Reproduce the entries verbatim; no pictures.

(Provided records begins)

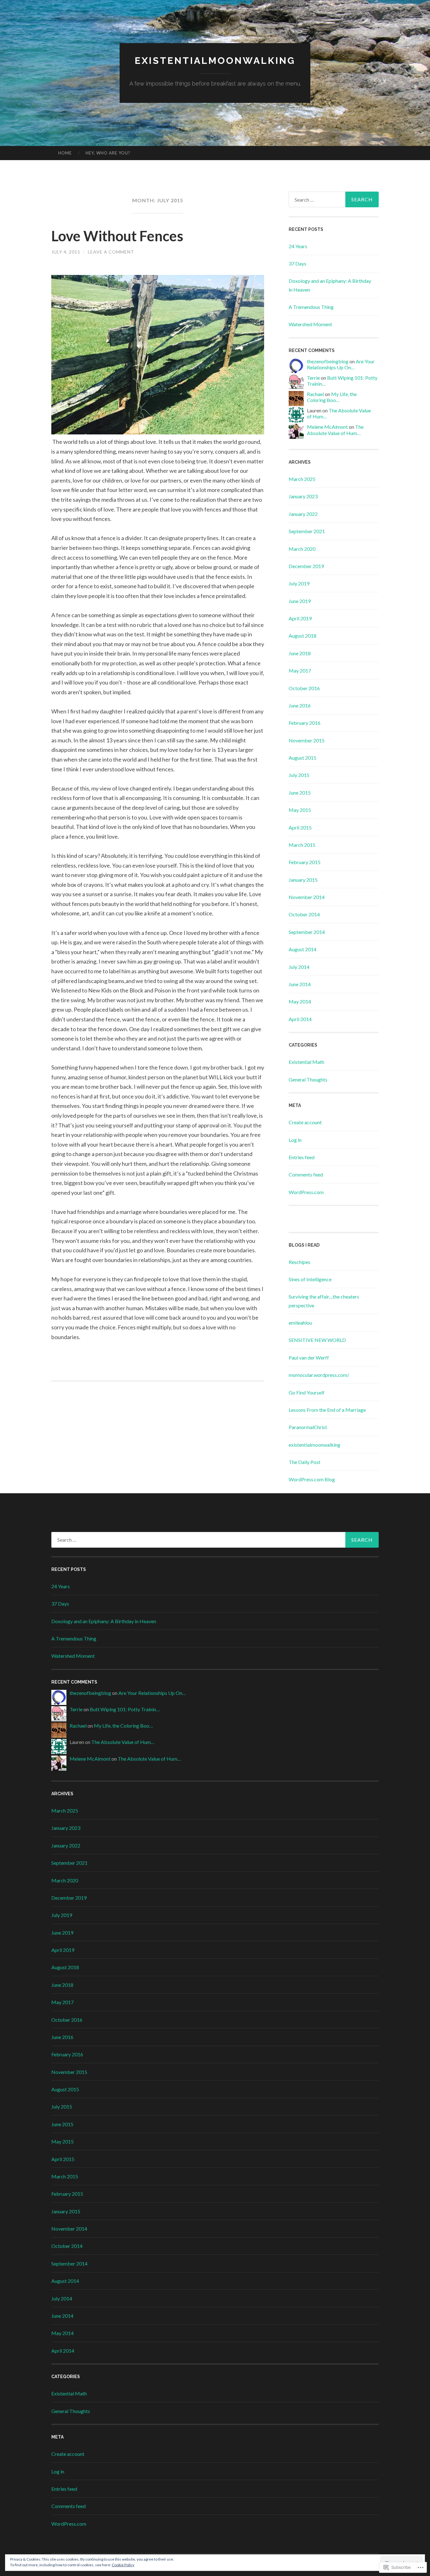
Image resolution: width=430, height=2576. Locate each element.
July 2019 (299, 583)
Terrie (313, 378)
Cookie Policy (123, 2564)
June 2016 (300, 705)
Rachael (315, 394)
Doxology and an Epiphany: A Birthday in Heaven (103, 1621)
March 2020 (302, 549)
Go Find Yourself (307, 1392)
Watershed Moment (310, 324)
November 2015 (307, 740)
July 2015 (299, 775)
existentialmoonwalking (215, 60)
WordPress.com (306, 1192)
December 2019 (306, 566)
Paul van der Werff (309, 1358)
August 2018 (302, 636)
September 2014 (307, 932)
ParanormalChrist (308, 1427)
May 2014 (300, 1001)
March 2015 (302, 845)
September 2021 (307, 531)
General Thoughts (308, 1079)
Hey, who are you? (108, 152)
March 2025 (302, 479)
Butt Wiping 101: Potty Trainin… (125, 1709)
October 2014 (304, 914)
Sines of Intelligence (310, 1279)
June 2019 (300, 601)
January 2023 (303, 496)
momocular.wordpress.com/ (319, 1375)
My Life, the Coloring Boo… (332, 397)
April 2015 (300, 827)
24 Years (298, 246)
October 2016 (304, 688)
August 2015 (302, 758)
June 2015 (300, 793)
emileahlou (300, 1323)
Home (65, 152)
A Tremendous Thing (311, 307)
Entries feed (301, 1157)
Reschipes (299, 1262)
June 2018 (300, 653)
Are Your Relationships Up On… (341, 364)
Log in (295, 1140)
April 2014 (300, 1019)
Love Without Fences (117, 235)
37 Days (297, 263)
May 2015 (300, 810)
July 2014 (299, 967)
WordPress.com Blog (312, 1479)
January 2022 (303, 514)
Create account (305, 1122)
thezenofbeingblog (327, 361)
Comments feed (306, 1174)
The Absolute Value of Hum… (335, 430)
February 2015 (304, 862)
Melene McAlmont (327, 427)
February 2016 (304, 723)
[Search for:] (334, 199)
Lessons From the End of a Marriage (327, 1410)
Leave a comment (111, 251)
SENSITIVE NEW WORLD (317, 1340)
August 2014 (302, 949)
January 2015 (303, 880)
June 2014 (300, 984)
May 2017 (300, 670)
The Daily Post (304, 1462)
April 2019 (300, 618)
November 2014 (307, 897)
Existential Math (306, 1062)
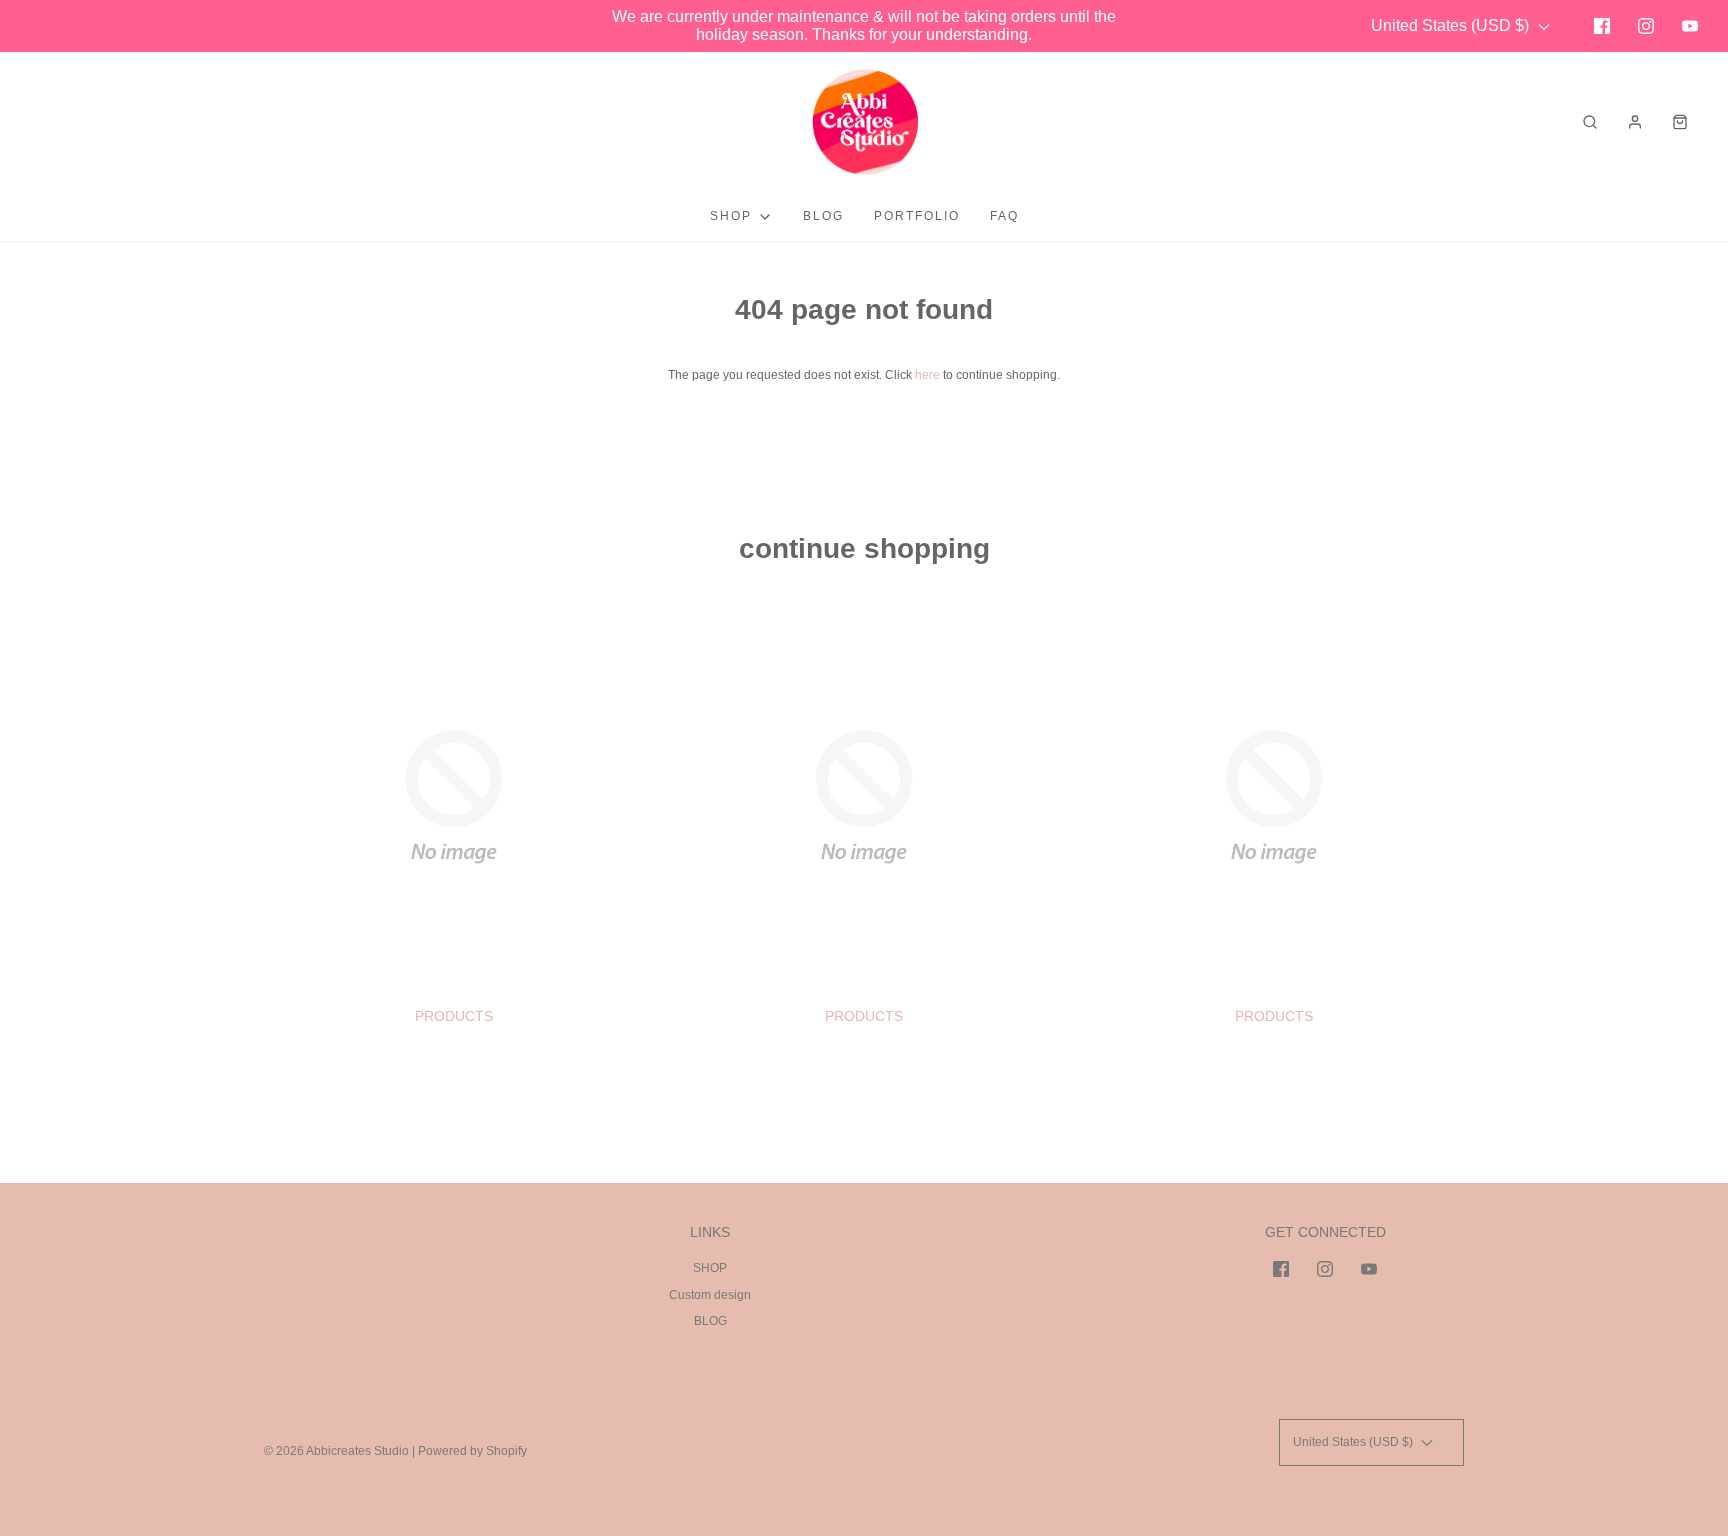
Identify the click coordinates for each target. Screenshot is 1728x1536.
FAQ (1004, 216)
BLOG (823, 216)
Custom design (710, 1295)
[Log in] (1635, 122)
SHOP (710, 1268)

(Provided records ends)

§ Result of this exercise
Image resolution: width=430, height=2576. Locate each element.
July 2019 (299, 583)
Terrie (313, 378)
Cookie Policy (123, 2564)
June 2016 (300, 705)
Rachael (315, 394)
Doxology and an Epiphany: A Birthday in Heaven (103, 1621)
March 2020 (302, 549)
Go Find Yourself (307, 1392)
Watershed Moment (310, 324)
November 2015 (307, 740)
July 2015 (299, 775)
existentialmoonwalking (215, 60)
WordPress.com (306, 1192)
December 2019 (306, 566)
Paul van der Werff (309, 1358)
August 2018 (302, 636)
September 2014 (307, 932)
ParanormalChrist (308, 1427)
May 2014 (300, 1001)
March 2015 (302, 845)
September 2021 (307, 531)
General Thoughts (308, 1079)
Hey, who are you? (108, 152)
March 2025 (302, 479)
Butt Wiping 101: Potty Trainin… (125, 1709)
October 2014 (304, 914)
Sines of Intelligence (310, 1279)
June 2019 (300, 601)
January 2023 (303, 496)
momocular.wordpress.com/ (319, 1375)
My Life, the Coloring Boo… (332, 397)
April 2015 (300, 827)
24 Years (298, 246)
October 2016 (304, 688)
August 2015 (302, 758)
June 2015 (300, 793)
emileahlou (300, 1323)
Home (65, 152)
A Tremendous Thing (311, 307)
Entries feed (301, 1157)
Reschipes (299, 1262)
June 2018 (300, 653)
Are Your Relationships Up On… (341, 364)
Log in (295, 1140)
April 2014 (300, 1019)
Love Without Fences (117, 235)
37 Days (297, 263)
May 2015 (300, 810)
July 2014 (299, 967)
WordPress.com Blog (312, 1479)
January 2022 (303, 514)
Create account (305, 1122)
thezenofbeingblog (327, 361)
Comments feed (306, 1174)
The Absolute Value of Hum… (335, 430)
February 2015 (304, 862)
Melene McAlmont (327, 427)
February 2016 (304, 723)
[Search for:] (334, 199)
Lessons From the End of a Marriage (327, 1410)
Leave a comment (111, 251)
SENSITIVE NEW WORLD (317, 1340)
August 2014 (302, 949)
January 2015 (303, 880)
June 2014 (300, 984)
May 2017 (300, 670)
The Daily Post (304, 1462)
April 2019 (300, 618)
November 2014 (307, 897)
Existential Math (306, 1062)
Identify the click coordinates for each target. Screenshot is 1728x1536.
FAQ (1004, 216)
BLOG (823, 216)
Custom design (710, 1295)
[Log in] (1635, 122)
SHOP (710, 1268)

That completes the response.